Ville Leino finally getting bought out by Buffalo Sabres, ending mutual nightmare
Sometimes the skeptics get it right.
In 2011, Ville Leino signed a six-year, $27-million contract with the Buffalo Sabres as an unrestricted free agent. His price tag was too rich for the Philadelphia Flyers, which is saying something. So owner Terry Pegula inked him for the Sabres for a ludicrous $4.5 million cap hit. At time, we wrote about how Leino could “become a symbol of a novice billionaire hockey owner spending money haphazardly in his first summer.”

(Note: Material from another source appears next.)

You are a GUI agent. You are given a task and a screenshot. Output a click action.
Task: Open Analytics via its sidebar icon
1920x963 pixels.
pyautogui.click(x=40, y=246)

Something, in fact, Leino did become.
And now he’s going to be an ex-Sabre.
John Vogl of the Buffalo News reports that the Sabres have dropped Leino on waivers for the purposes of giving him a compliance buyout – removing him from their salary cap without penalty.
From Vogl:
It will cost the Sabres $7.33 million to buy out the remaining three seasons of Leino’s contract. The team signed him to a six-year, $27 million deal in 2011, and he’s already been paid $16 million.

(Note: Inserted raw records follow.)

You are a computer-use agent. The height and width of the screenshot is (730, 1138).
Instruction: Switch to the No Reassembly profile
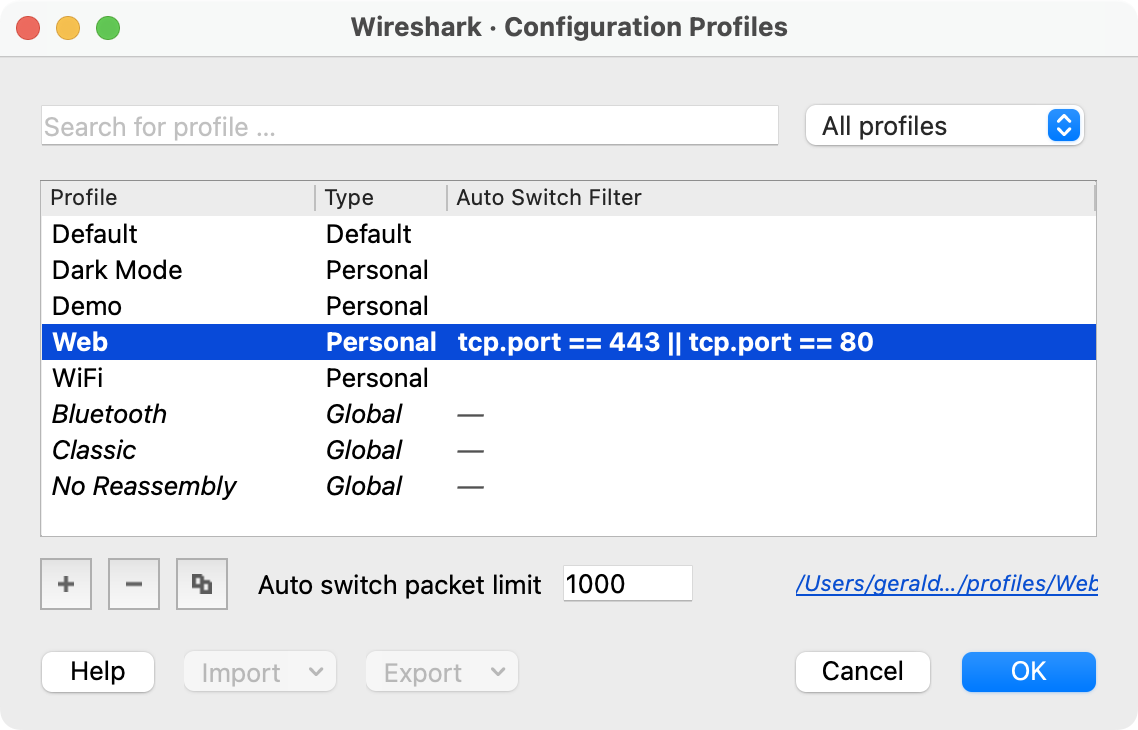(x=144, y=486)
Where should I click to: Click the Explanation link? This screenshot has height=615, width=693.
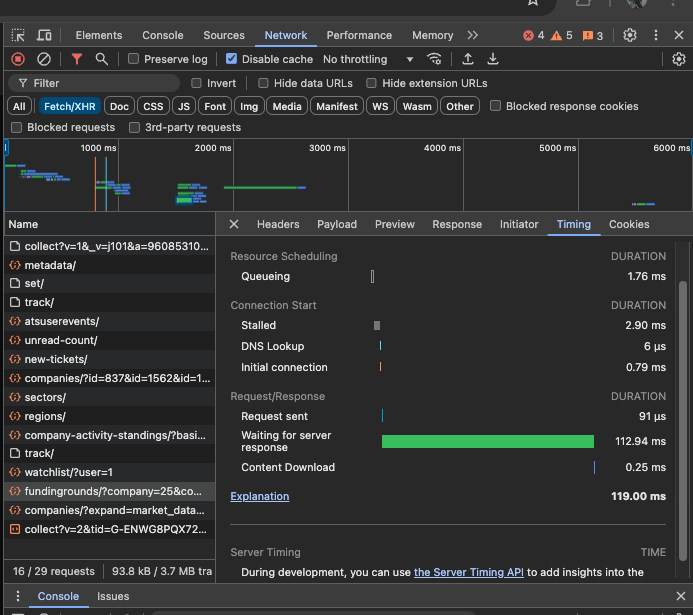coord(259,496)
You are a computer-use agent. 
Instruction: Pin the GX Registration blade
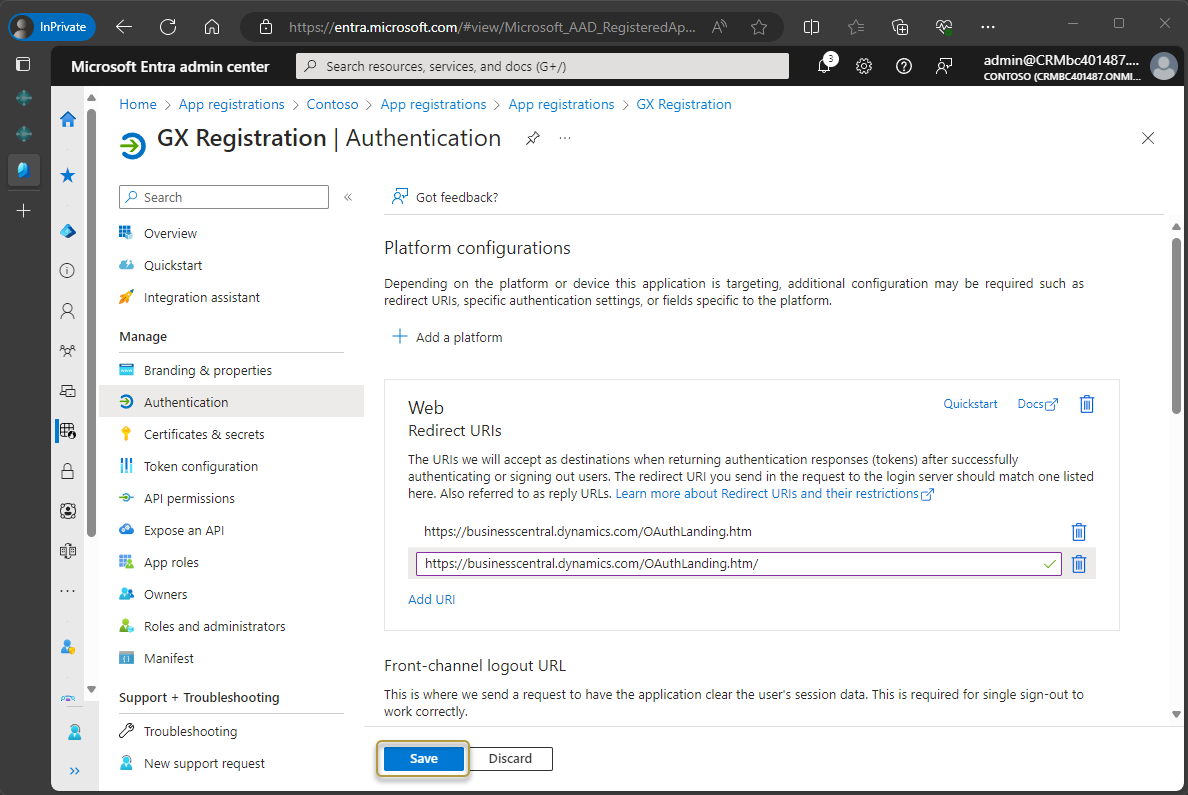533,139
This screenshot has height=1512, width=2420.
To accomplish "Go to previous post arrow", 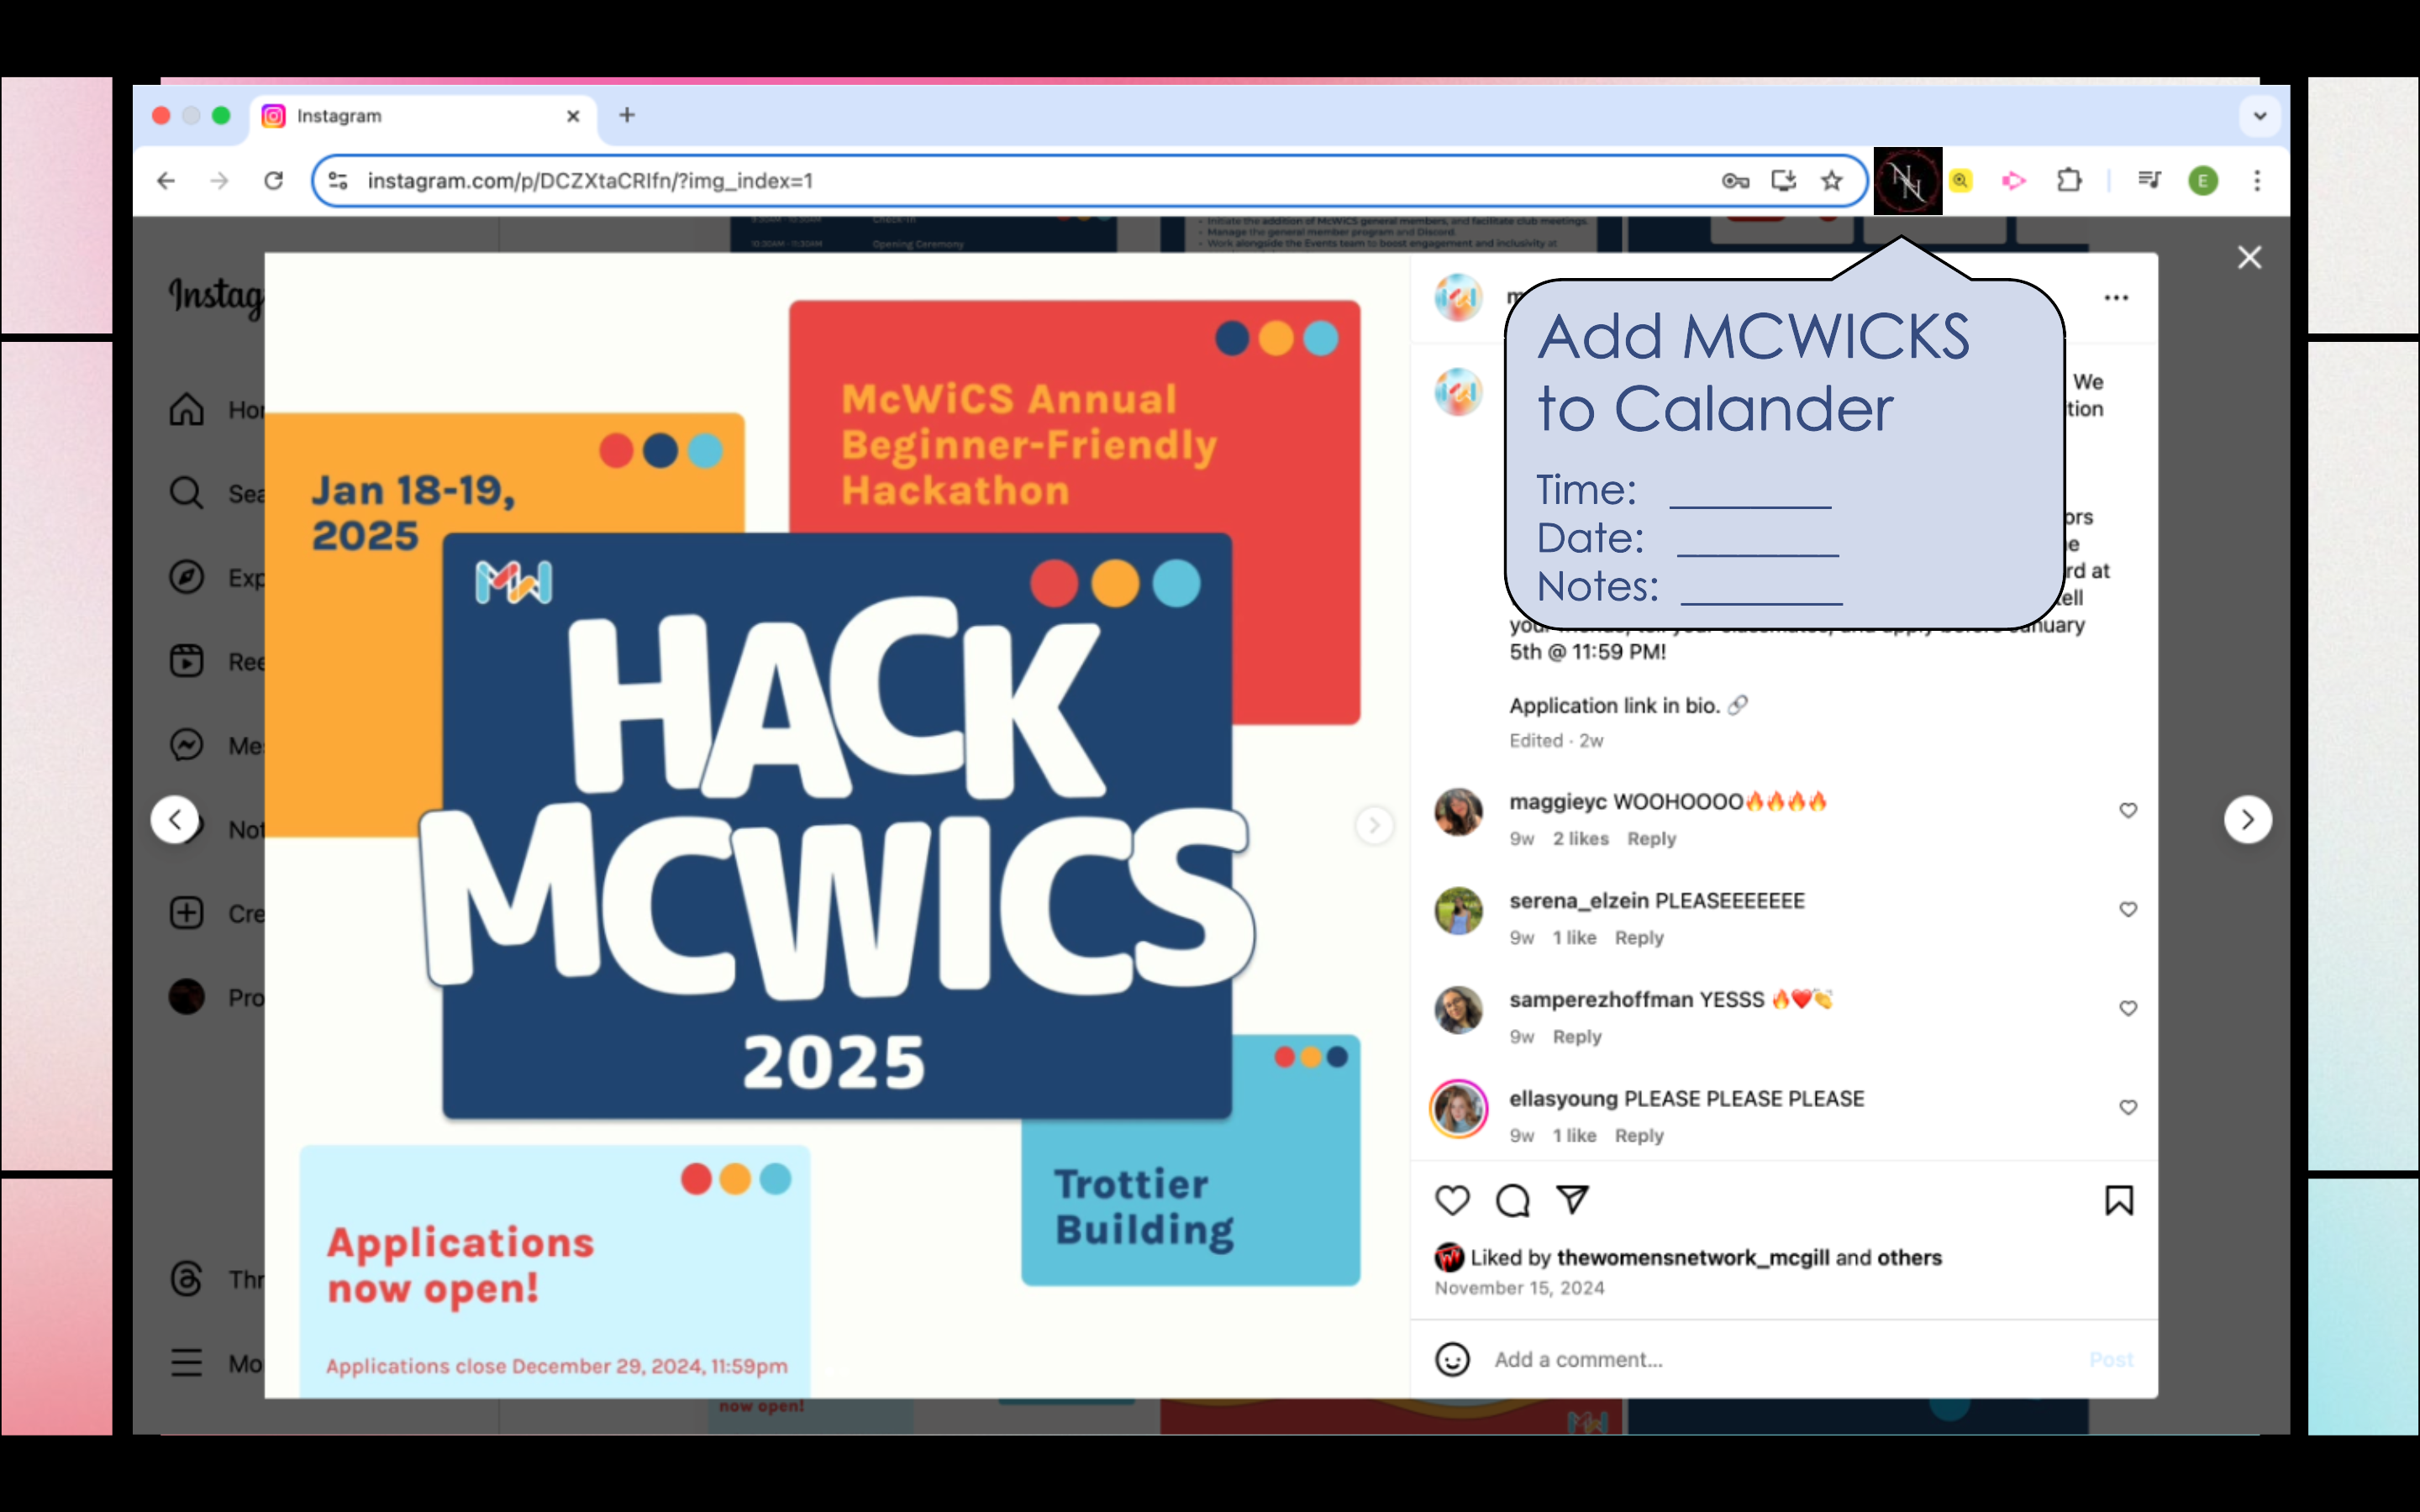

It’s an interesting move for the Sabres. Not buying out Leino, which is something a toddler with a My First Calculator could have deduced, but deciding not to have that money on their cap. As Vogl writes:
The Sabres’ salary cap number next season is just under $39 million, according to CapGeek.com, and the salary cap floor will be approximately $52 million. They could use a regular buyout on Leino to help them get to the lower limit.
Leino had 46 points in 137 games with the Sabres, including two goals in his last 66 games. He was a healthy scratch at times this season, becoming a scapegoat for Ted Nolan while players like Drew Stafford and Steve Ott were every bit as terrible but escaped punishment. Poor Ville.

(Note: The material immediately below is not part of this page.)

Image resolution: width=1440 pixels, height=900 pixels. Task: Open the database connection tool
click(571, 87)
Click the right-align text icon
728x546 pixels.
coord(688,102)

In hindsight, the Sabres can only blame themselves for this debacle. They gave a six-year deal to a player who had one decent season in the NHL – 53 points in 81 games with the Flyers, the year before free agency – and then tried to turn a player who excelled on the wing into their second line center, which turned out to be the biggest disaster in Buffalo since Scott Norwood aimed right.
Leino now has the arduous task of rebuilding his career from this rubble, which means taking a short term “show me” contract from some team looking for scoring depth.
Hopefully, some day down the road, he becomes something more than a cautionary tale about the dangers of mixing free agency and novice owners.